(What the task asks):
Repeat the data exactly, leaving out any image.

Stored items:
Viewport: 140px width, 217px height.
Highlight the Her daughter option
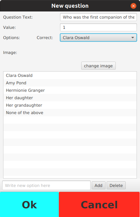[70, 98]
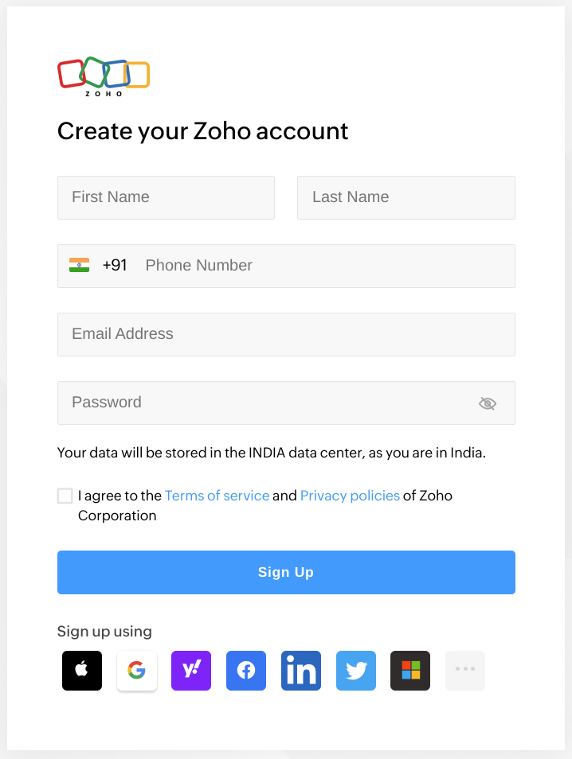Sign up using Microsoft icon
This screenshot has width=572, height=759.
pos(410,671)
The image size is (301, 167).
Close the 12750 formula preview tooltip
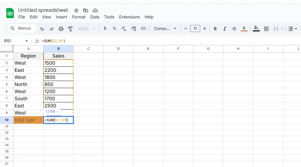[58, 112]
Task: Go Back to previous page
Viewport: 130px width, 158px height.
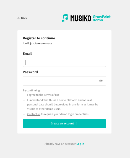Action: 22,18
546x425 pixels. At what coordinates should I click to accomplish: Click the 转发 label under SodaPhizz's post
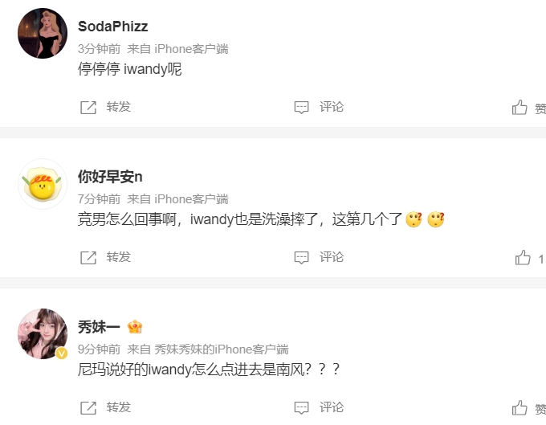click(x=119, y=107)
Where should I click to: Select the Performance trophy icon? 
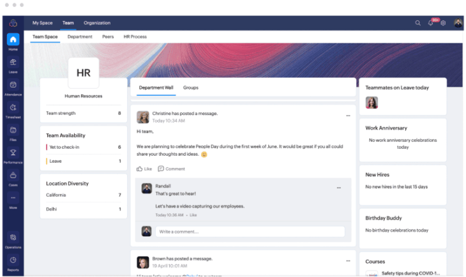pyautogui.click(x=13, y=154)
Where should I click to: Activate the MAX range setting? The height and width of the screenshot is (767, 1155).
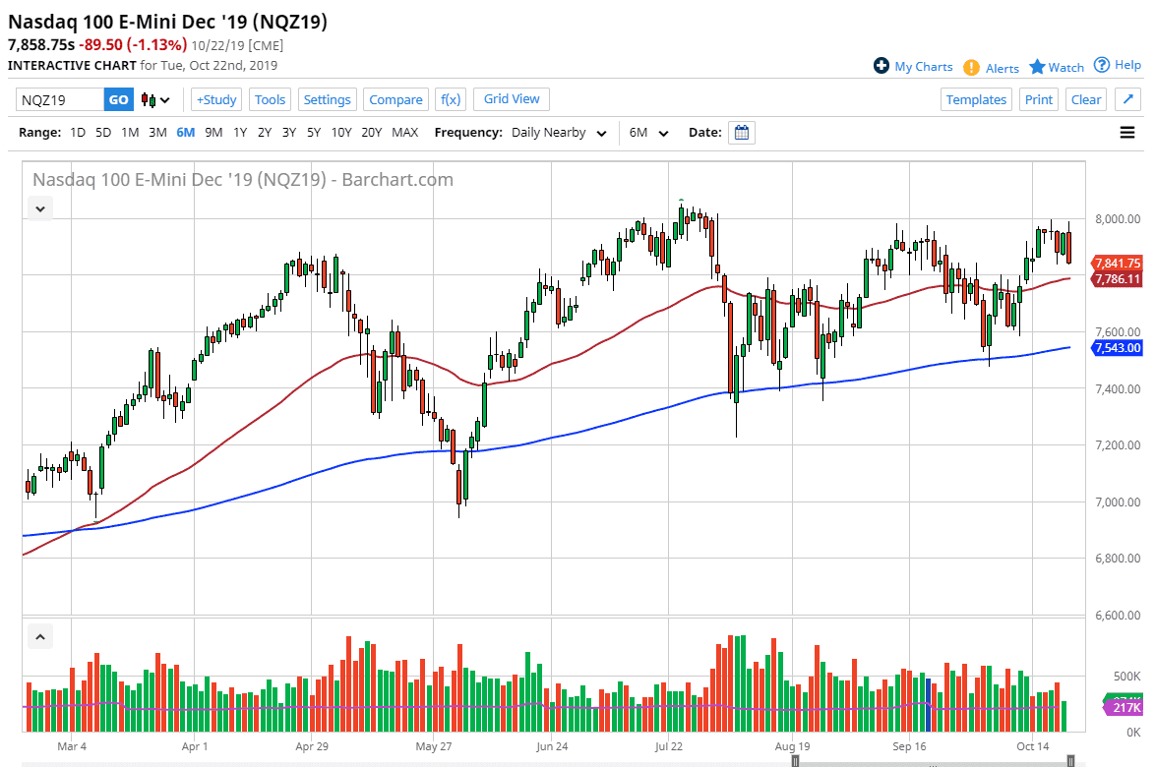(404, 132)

(Written response):
Viewport: 140px width, 217px height.
Highlight the Her daughter option
[70, 98]
Sign up using Microsoft icon
This screenshot has width=572, height=759.
pos(410,671)
The image size is (301, 167).
Close the 12750 formula preview tooltip
[58, 112]
Task: Go Back to previous page
Viewport: 130px width, 158px height.
Action: 22,18
546x425 pixels. At what coordinates should I click to accomplish: Click the 转发 label under SodaPhizz's post
click(x=119, y=107)
Where should I click to: Select the Performance trophy icon? 
pyautogui.click(x=13, y=154)
Where should I click to: Activate the MAX range setting? The height and width of the screenshot is (767, 1155).
(404, 132)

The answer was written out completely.